Diabetes can cause nerve damage in the hands and feet. PHOTO | FOTOSEARCH 

Diabetes mellitus (known in Kiswahili as ‘ugonjwa wa sukari’), is one of the most common medical conditions worldwide. Unfortunately, most people do not recognise the symptoms of diabetes and often present to the hospital with complications of the disease.

If not diagnosed early and managed appropriately, diabetes can be a vicious disease. It has been known to significantly increase the risk of heart attacks, stroke, kidney failure and disability (vision loss and amputation due to foot infections). It is, therefore, important that we recognise the signs and symptoms of diabetes early and start on treatment in good time.

Common symptoms of diabetes

Constant fatigue

Since the body is not utilising its energy (sugar) supplies properly, people with diabetes tend to notice that they are consistently tired. This is often brushed off as being work related but in most cases, the fatigue persists even after one has slept.


Excessive hunger

Since the body is not efficient is using the fuel it has, one may notice that they are constantly hungry. Sometimes the hunger pangs may become so severe that one literally ‘shakes with hunger’. This often leads to snacking on starchy treats (like mandazi or cookies) as it quickly relieves the hunger. However, the hunger quickly returns once the sugar levels dip again.

Excessive thirst

Most diabetics tend to drink more aggressively than people with normal blood sugar levels. Their bodies are constantly thirsty. If you are constantly thirsty (regardless of the weather or physical activity), you may be a diabetic.

Urinating at night

The high level of glucose (sugar) in the blood leads to high glucose quantities in the urine resulting in increased urination. Most people do not think much of the increased bathroom breaks and often attribute it to the fact that they are drinking a little more than usual. A red flag to look out for is waking up more than once a night to go pee.

Unexplained weight loss

Despite the increased frequency of feeds seen in diabetics, most report that it does not translate into weight gain. In fact, quite the opposite. The body does not efficiently utilise the food it ingests and the result is weight loss. This usually reverses once one starts on diabetes treatment.

Vaginal thrush and UTIs

Recurrent infections are a common complaint among diabetics. Among women, urinary tract infections (UTIs) and vaginal thrush tend to occur more often than the general population. Vaginal thrush is characterised by a whitish discharge with associated itching of the genitals. UTIs often cause painful, frequent urination. The pain is characteristically described as burning in nature. The high sugar content of the urine and poor immunity is thought to contribute to the increased frequency of UTIs.

Skin changes

Most diabetics develop a characteristic dark colour in the folds of their skin — especially in the armpit, groin, neck and below the breast. Some also report dry, itchy skin. The area around the eyes may develop light brown or yellow scaly patches.

Sexual dysfunction

Diabetes can cause damage to the vessels supplying the penis. This results in poor erectile function. Most men will report that their erections no longer last as long as they used to or they do not always get an erection when they want one. Libido (sex drive) in both genders may also go down.

Blurred vision

Diabetes can affect the eyes in a myriad of ways. It can cause the lens of the eye to swell up, or become cloudy (cataracts). In some cases, it can destroy the vision processing part of the eye (known as the retina) causing permanent damage. Early lens changes such as swelling are not permanent and can be reversed with treatment of the diabetes. Cataracts often need surgery. A characteristic feature of diabetes-related eye damage is that most people with the disease will report that their vision is not improving despite the use of corrective lenses (glasses).

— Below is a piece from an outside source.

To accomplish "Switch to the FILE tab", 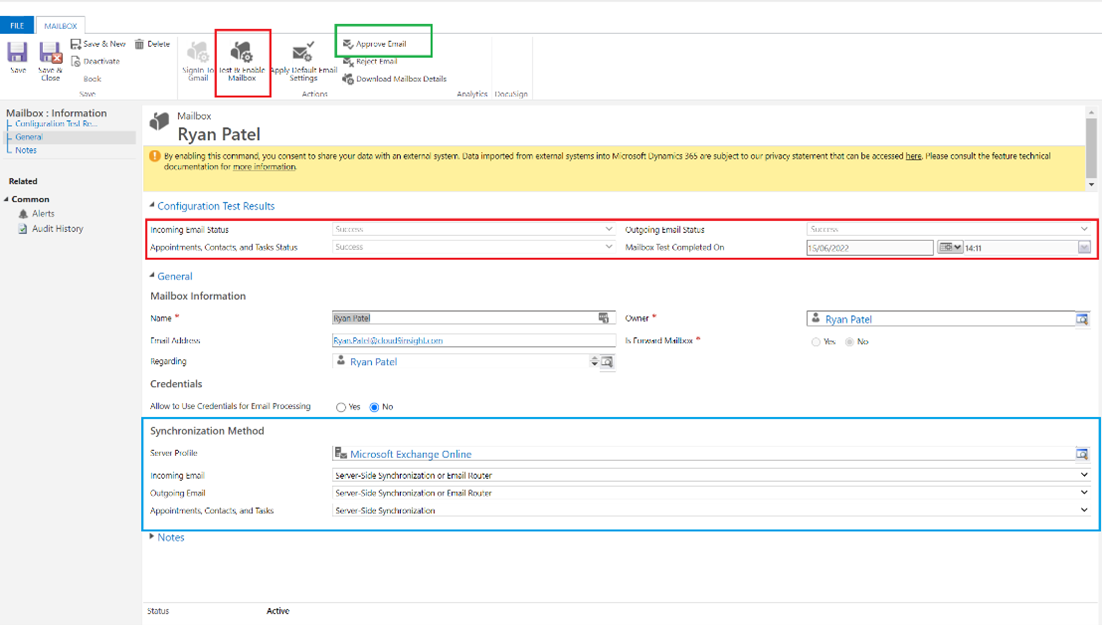I will pyautogui.click(x=16, y=23).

Mood swings and concentration issues

Swinging blood sugar levels can have negative effects on various centres of the brain. This can result in changes in mood and poor concentration/memory.

Your wounds take too long to heal

Most diabetics have weakened immune systems. This means that when they get an injury/cut/laceration, the wound repair component of their immune system does not work as efficiently as it should resulting in slow healing.

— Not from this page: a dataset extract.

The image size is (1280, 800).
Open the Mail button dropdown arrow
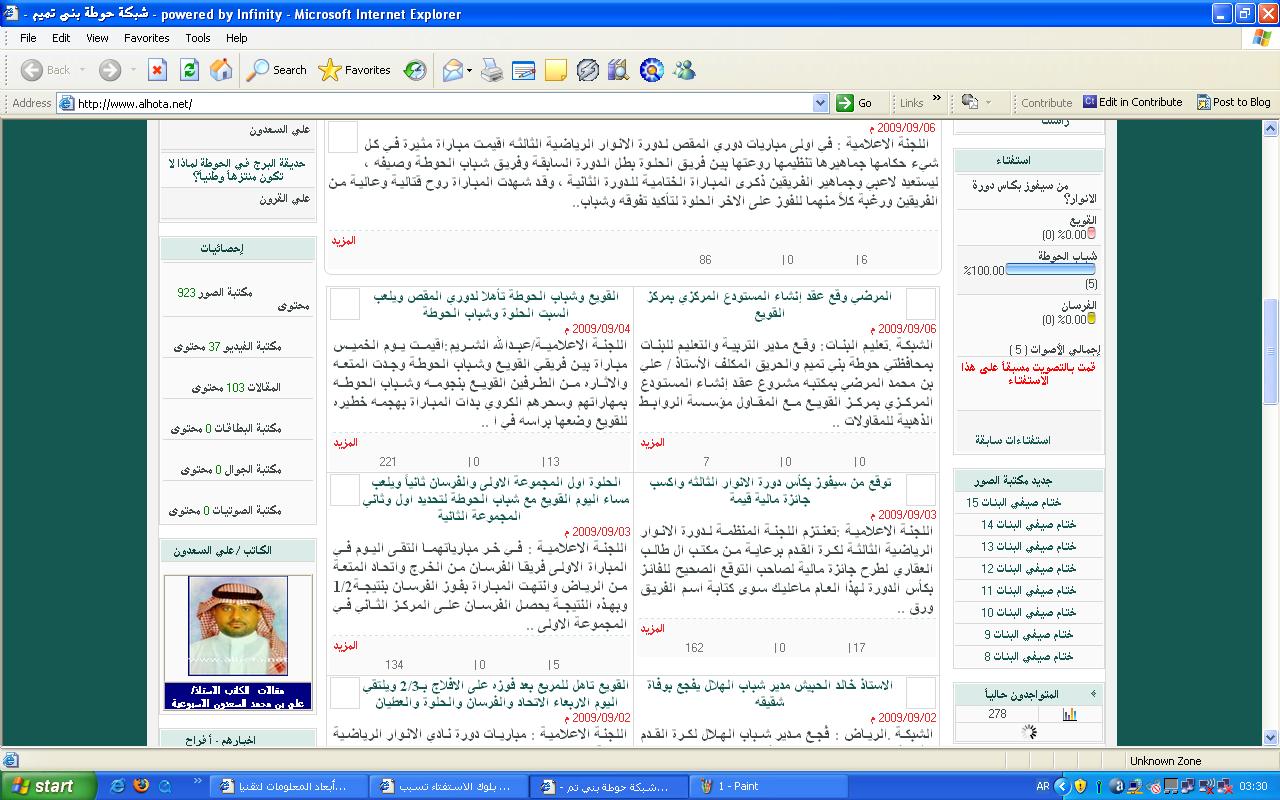[469, 70]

Your hands and feet tingle or get numb

Diabetes can cause nerve damage in the hands and feet. Most diabetics will complain of either numbness, burning sensations or tingling in the hands and feet.

Who is at greatest risk of developing diabetes?

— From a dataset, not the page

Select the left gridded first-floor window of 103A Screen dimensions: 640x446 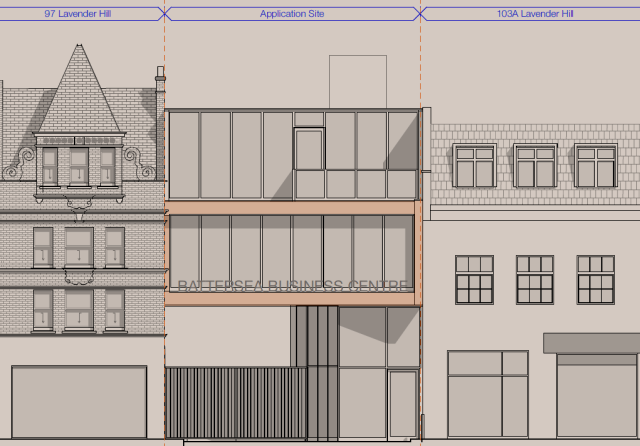pyautogui.click(x=474, y=280)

• People with a family history of diabetes. • Women who have had gestational diabetes (diabetes in pregnancy). • Overweight people — especially those whose weight is mainly distributed around their belly. • Sedentary lifestyle — this goes hand in hand with being overweight. • People of African and Hispanic origin have a greater risk of developing diabetes than other races. • Women with polycystic ovarian syndrome.

What to do

If you have noted several of these symptoms, visit your doctor and get checked for blood sugar levels in addition to a full physical examination.